А Федька владела искусством редким, если вообще возможным, – она освоила три мало схожих почерка: отцовский, братнин и свой. Первый после смерти отца пришлось оставить, третий, свой, она отрабатывала ради чистого художества. Чтобы совсем не утратить лицо, растворившись в почерке брата, не во всем продуманном, лишенном настоящей свободы, ибо не раз вынуждена она была останавливать полет пера, применяясь к уровню и возможностям брата.
В том-то и заключалось несчастье, что не осталось у Федьки, в сущности, ничего своего, хотя и родилась она, как рассказывал отец, прежде брата, в материнской утробе еще оттеснив своего тезку Федора. Туго распяв жемчужной головкой страдающее материнское лоно, она вынырнула в этот мир с такой страстной, нетерпеливой живостью, с такой радостной верой в торжество первого вздоха и первого крика, что сверкающие соленые брызги, что ударили при этом до середины бани, заплевали лицо и отцу, и повивальной бабке.
И, может быть, заплеванный до смеха отец не очень хорошо соображал, что делает, когда решился обрезать пупок дочери на книге, а не на веретене, как это пристало девочке испокон веков.
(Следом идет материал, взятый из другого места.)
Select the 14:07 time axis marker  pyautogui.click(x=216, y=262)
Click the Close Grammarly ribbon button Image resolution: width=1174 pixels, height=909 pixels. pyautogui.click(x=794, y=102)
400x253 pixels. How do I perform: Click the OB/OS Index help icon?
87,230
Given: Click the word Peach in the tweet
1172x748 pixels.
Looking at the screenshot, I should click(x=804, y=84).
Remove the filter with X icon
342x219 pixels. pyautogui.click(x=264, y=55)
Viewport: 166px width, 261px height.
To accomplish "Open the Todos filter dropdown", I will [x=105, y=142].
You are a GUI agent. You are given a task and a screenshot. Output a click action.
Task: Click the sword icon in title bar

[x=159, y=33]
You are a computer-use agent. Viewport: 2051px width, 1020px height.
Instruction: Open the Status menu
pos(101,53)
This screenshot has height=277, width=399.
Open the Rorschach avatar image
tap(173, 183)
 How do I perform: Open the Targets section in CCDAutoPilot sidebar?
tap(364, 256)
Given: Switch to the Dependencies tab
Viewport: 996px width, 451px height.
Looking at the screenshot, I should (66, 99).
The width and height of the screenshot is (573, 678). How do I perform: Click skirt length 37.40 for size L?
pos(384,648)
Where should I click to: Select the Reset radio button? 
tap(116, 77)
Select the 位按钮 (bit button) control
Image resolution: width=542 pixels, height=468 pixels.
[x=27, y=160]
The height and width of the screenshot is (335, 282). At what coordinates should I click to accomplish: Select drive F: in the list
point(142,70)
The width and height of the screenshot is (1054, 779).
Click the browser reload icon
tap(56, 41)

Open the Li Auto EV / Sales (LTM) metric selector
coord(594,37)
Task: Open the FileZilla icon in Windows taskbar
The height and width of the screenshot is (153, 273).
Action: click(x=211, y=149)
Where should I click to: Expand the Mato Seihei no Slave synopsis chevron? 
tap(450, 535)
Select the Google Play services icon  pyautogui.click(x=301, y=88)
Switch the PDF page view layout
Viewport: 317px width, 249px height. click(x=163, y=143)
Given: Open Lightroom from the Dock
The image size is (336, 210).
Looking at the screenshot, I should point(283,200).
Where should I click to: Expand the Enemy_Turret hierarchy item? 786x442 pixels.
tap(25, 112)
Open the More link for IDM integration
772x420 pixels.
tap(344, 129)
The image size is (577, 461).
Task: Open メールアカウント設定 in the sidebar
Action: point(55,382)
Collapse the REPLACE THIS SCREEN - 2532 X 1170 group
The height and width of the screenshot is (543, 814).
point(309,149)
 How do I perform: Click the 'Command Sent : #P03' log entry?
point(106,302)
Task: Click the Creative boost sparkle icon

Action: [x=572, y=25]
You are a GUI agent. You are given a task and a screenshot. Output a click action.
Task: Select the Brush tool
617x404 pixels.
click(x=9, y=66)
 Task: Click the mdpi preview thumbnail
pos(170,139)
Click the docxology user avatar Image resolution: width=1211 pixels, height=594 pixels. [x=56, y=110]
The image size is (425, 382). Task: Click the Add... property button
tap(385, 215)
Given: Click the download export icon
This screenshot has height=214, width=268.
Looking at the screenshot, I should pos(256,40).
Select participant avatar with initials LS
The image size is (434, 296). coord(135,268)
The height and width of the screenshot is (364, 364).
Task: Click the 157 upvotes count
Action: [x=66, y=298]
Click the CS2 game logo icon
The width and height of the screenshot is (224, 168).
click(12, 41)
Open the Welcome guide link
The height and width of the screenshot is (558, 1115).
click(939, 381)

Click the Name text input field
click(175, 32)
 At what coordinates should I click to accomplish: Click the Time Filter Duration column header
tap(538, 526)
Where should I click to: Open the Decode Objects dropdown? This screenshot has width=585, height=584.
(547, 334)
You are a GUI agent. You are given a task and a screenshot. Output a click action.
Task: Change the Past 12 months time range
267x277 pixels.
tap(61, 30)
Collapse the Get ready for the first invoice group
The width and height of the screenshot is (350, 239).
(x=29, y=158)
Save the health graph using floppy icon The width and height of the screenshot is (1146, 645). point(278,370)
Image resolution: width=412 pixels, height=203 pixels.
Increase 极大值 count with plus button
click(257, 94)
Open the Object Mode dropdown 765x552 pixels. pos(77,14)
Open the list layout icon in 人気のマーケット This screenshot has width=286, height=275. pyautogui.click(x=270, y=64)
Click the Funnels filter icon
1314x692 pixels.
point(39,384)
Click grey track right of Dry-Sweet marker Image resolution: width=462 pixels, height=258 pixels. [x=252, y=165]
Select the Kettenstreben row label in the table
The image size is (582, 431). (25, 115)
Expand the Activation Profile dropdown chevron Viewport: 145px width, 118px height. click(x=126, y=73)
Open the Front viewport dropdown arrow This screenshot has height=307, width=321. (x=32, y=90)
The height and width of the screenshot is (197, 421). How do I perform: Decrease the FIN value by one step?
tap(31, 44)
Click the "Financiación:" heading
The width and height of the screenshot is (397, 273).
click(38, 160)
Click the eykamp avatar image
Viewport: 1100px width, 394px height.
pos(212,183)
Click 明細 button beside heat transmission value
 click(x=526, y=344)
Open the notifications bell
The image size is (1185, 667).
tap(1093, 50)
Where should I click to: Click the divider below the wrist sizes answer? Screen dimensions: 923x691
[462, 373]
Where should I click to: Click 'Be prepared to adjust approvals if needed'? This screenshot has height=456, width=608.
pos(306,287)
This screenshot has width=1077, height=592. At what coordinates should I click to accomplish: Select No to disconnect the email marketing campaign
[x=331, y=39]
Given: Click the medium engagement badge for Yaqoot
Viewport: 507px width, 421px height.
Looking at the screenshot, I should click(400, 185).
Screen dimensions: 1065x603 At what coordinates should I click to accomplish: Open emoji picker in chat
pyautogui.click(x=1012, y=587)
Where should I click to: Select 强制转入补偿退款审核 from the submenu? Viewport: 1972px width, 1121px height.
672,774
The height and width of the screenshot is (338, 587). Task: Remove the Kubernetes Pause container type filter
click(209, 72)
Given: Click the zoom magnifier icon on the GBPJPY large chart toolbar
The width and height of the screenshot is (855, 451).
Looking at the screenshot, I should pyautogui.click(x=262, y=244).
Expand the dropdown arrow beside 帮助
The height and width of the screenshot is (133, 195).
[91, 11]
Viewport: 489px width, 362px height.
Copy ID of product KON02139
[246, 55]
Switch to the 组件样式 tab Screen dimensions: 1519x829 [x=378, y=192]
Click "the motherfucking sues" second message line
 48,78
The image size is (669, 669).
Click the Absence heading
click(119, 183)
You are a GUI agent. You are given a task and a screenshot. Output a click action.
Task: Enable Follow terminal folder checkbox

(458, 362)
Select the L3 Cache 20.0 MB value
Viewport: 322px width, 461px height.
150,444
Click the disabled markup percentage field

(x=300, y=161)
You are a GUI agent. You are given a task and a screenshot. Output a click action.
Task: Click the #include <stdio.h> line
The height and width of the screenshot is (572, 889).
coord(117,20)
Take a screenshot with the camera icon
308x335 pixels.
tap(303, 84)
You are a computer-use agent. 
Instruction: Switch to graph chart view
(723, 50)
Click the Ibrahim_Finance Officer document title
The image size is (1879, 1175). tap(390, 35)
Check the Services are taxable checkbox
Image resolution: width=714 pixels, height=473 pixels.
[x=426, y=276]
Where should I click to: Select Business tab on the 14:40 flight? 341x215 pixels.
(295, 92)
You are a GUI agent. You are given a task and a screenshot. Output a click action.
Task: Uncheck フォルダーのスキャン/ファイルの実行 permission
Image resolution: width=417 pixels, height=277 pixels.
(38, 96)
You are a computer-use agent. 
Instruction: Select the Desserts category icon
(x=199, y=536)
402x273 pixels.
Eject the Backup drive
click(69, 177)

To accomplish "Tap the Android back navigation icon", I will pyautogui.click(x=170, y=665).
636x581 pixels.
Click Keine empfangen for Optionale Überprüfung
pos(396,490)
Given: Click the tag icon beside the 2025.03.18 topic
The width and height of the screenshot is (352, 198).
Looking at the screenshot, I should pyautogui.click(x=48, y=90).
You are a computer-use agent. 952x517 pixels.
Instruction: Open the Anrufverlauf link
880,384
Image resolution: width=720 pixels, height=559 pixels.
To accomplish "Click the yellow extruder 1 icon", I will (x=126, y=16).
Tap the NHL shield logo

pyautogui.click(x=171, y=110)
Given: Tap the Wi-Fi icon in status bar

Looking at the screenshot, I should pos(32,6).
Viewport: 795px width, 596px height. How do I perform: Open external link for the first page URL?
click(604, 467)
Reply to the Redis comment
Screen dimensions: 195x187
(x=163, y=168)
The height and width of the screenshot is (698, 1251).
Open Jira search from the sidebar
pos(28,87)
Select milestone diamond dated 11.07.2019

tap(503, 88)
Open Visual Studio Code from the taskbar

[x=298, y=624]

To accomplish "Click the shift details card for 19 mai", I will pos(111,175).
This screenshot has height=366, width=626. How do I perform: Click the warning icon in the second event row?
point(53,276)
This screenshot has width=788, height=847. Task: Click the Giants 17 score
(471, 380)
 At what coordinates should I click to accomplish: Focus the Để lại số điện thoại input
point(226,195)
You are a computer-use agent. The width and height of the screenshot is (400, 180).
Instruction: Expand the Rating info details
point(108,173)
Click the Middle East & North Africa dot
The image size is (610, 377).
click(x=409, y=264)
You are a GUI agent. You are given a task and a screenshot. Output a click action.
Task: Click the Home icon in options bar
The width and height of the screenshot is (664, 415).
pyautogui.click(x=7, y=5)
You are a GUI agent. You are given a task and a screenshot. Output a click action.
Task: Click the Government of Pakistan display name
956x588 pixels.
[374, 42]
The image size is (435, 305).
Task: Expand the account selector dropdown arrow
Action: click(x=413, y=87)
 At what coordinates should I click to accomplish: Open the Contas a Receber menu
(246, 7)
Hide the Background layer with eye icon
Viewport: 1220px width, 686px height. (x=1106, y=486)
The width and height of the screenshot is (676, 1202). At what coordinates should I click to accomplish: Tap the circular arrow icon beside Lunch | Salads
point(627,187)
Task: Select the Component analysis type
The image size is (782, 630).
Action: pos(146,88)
С того-то все и пошло на перекос. Единственным оправданием отцу служило, может статься, лишь то, много объясняющее обстоятельство, что и Федора, и несколько запоздавший брат ее Федор родились в новолуние. В тревожный час перехода, когда одна луна ушла, а другая не появилась, когда женское естество меняется на мужское, а мужское на женское, четное на нечетное, а нечетное на четное, и нет ничего определенного, и холодно застывшие на осиротелом небе звезды не в силах развеять безоглядно объявший землю мрак.
По этим-то звездным туманом поставленная на задах двора баня огласилась двойными детскими криками. Двойнята кричали и требовали своей доли, каждый хотел доли. Но доля-то, как известно, падает на рождение только одна и, значит, двойнята должны были занять у кого-то недостающую… Мать отдала им свою. Она умерла. Отец всегда думал и однажды признался Федьке, с которой был особенно близок последние годы жизни, что эту, чужую долю, долю матери, получил запоздавший Федор. Но, верно же, и с Федькиной долей, Федоры, вышло нечто не совсем и не до конца ясное.
Многое в Федькиной голове перепуталось. И многое Федька знала, теперь уж не понимая откуда. Тут нужно было иметь в виду, по видимости, те стародавние, докнижные времена, когда, затаясь на печи, она слушала доверительные разговоры отца с бывалыми, повидавшими свет людьми, среди которых случались и московские немцы из разных стран.
И вот же насчет факиров (в далекой Индийской земле, куда английские немцы ищут путь через Волгу и Персию), насчет факиров, которые завораживают взглядом людей до обморока… насчет факиров и колдовства. Однажды после затянувшегося за полночь разговора отец сказал ей: «Только ты вот что, дочка… лишнего-то из дома не выноси». – «Чего лишнего?» – не поняла она, вся еще во власти сладостных игр ума. – «Ну, этого вот всего на улице не болтай», – уклонился он от прямого ответа. – «Почему?» – «Сожгут как ведьму». Это многое ей вдруг объяснило внезапным светом… Про себя-то ведь Федька точно знала – уж это-то может человек про себя, в конце концов, точно знать! – что он-то, человек этот, – не ведьма!